Shortly after joining a new church, the council president enthusiastically revealed that I was part of their “volunteer leadership succession plan.” I politely declined and spent the next month working to act less “leader-like” at church. Plus, I figured if I skipped coffee hour, I could dodge the recruiters.
Busy people freak out when asked to lead too much too soon.
Some of your volunteer organization’s best-qualified leaders are convinced they’re too busy to lead. And so the same dedicated generals continue to carry the load.
They’re busy too, but feel stuck … they’ve invested too much to see it all fall apart. It’s not as fun as it used to be, but they’ve got the template. That’s risky too.
How to Recruit Volunteer Leaders
When people lead, they connect more deeply to your mission and to one another. Connection feels good. They stay. Make volunteer leadership easier and more accessible.
- Create Bite-Size Roles – This will annoy the guy who did the whole job for the last 20 years. You’ll need to politely tell him to chill. He needs relief, and it’s a new day. Consider breaking the bigger jobs down into something a strong leader with an already booked life could imagine herself doing.
- Inventory Talents & Skills – You need to know what people are eager to give. Some will be too humble to tell you. I was directing a children’s musical at our church and was thinking I’d have to bother the usual suspects to paint the set. One of the newer members came to me with his portfolio of AMAZING art, as if he were applying for a job. I had to resist the urge to kiss this man I didn’t know. He spent countless hours creating an amazing scene. Bottom line, we didn’t know and would have never have asked.

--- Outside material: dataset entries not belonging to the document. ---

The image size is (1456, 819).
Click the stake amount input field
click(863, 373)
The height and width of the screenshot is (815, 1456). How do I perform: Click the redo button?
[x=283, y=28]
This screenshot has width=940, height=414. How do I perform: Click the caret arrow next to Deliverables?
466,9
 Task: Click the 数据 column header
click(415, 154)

- Limit Terms – It’s easy to rely on the same people to do the same thing year after year. The shoes become too big to fill, and the unintended side effect is intimidation … not to mention stagnation. Plus, knowing there’s an exit strategy is attractive. Everyone saw how the last guy got stuck.

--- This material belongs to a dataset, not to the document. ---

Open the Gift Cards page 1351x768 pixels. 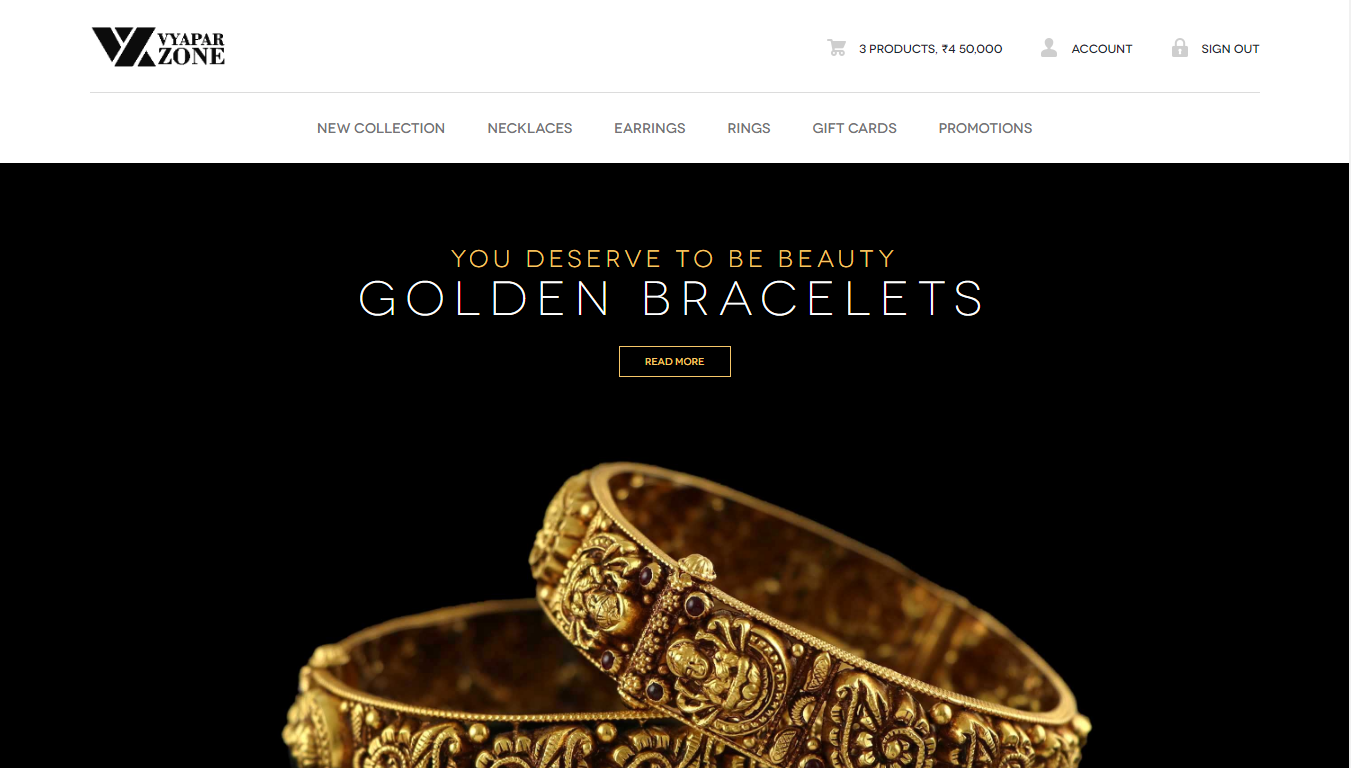855,128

- Include Young People & Give Them Power – Kids have enormous leadership potential. Scaffold gently, and take some risks. My teenage son gets so annoyed when adults try to micro-manage his leadership efforts. He’s got it … Give kids room and watch the magic.

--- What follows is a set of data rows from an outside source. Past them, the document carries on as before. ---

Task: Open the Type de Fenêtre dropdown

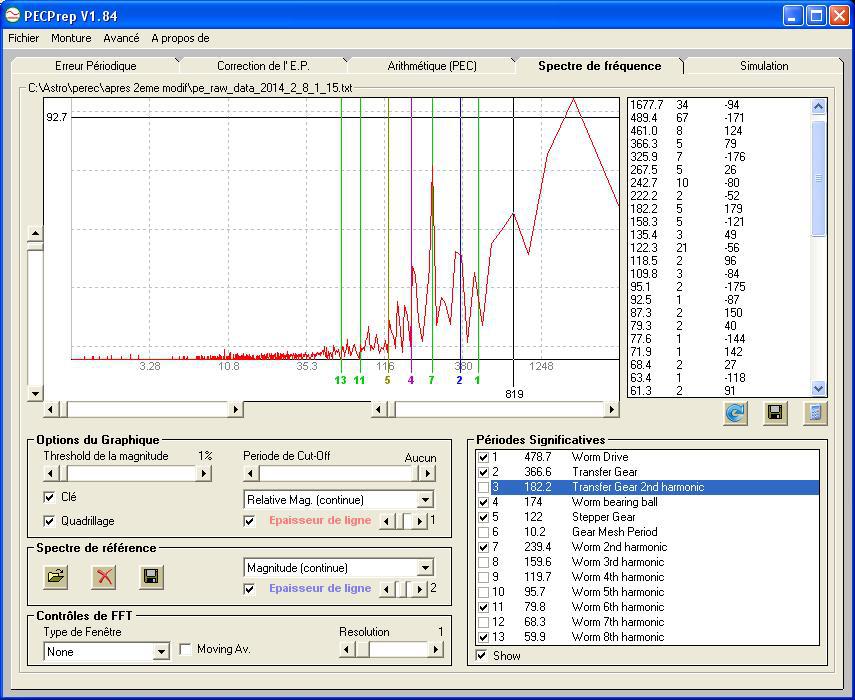Action: 161,652
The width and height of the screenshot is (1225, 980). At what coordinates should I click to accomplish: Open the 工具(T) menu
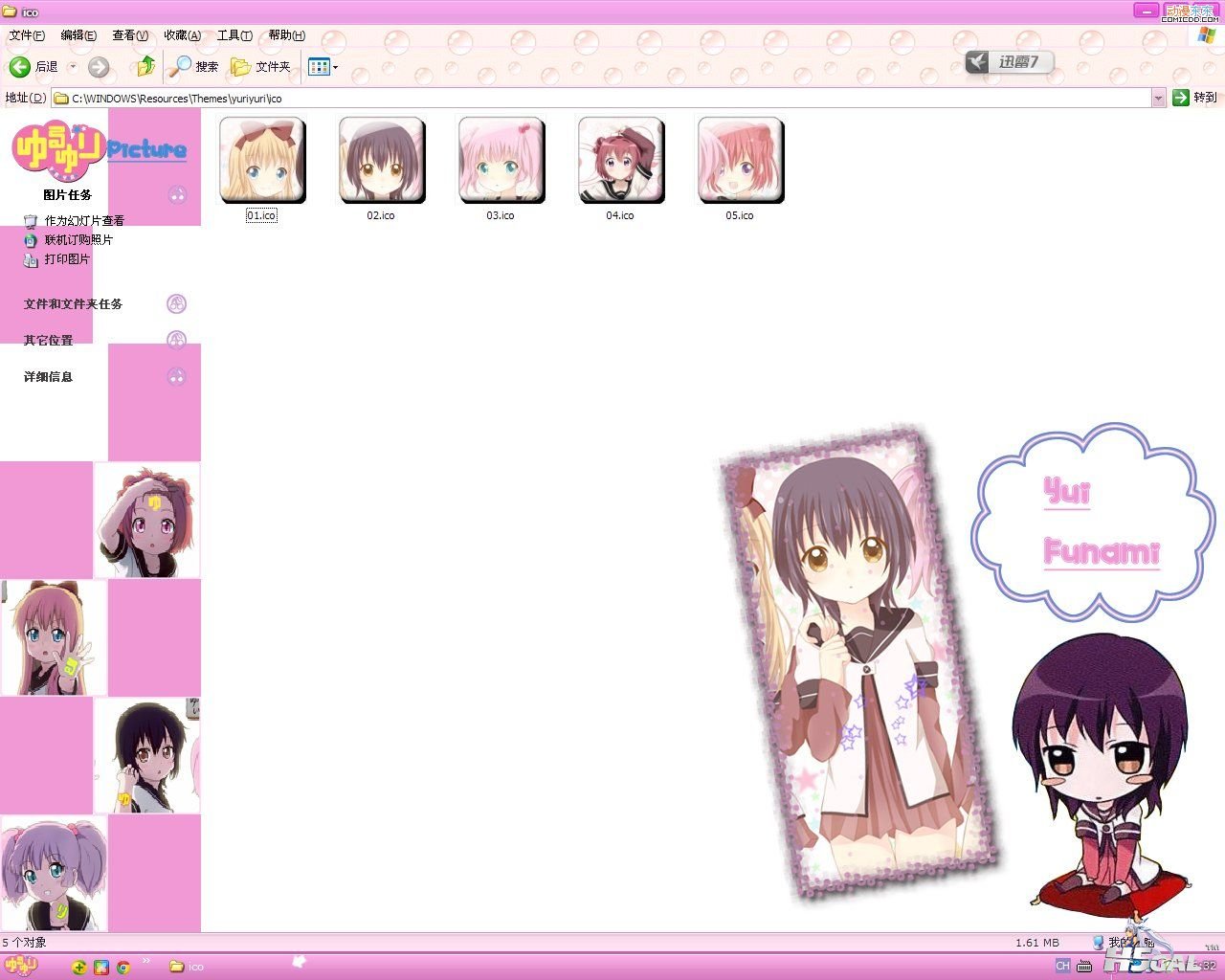(234, 35)
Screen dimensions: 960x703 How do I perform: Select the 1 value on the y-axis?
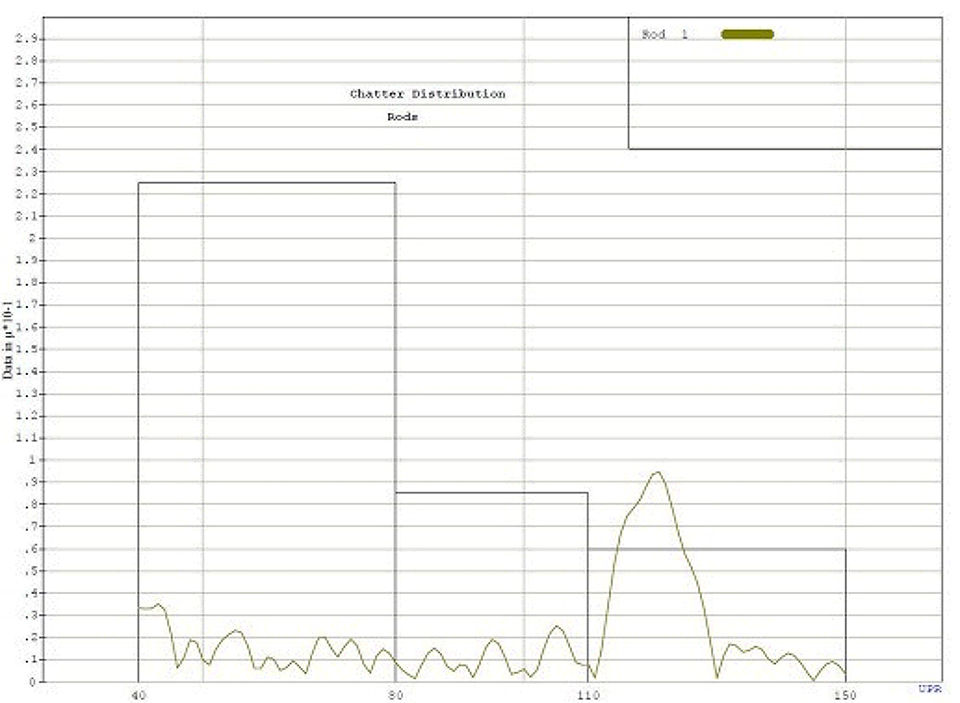[x=32, y=460]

- Empower Possibility – Volunteer organizations have a habit of asking someone to “lead” and then tell them exactly how it should be done. That will turn off your most creative volunteer leaders. Be willing to accept radically new approaches and new ideas.
- Communicate Opportunities – “Who should we ask to lead this?” is asked by committees all over the world. That question depends on established connections and may overlook the most qualified. Communicate opportunities and cast a broader net.
- Allow Failure – Criticism and gossip will turn away your best leaders FOREVER. They’ve got enough of that crap in their day job. Encourage, develop, and make it okay to experiment and fail forward.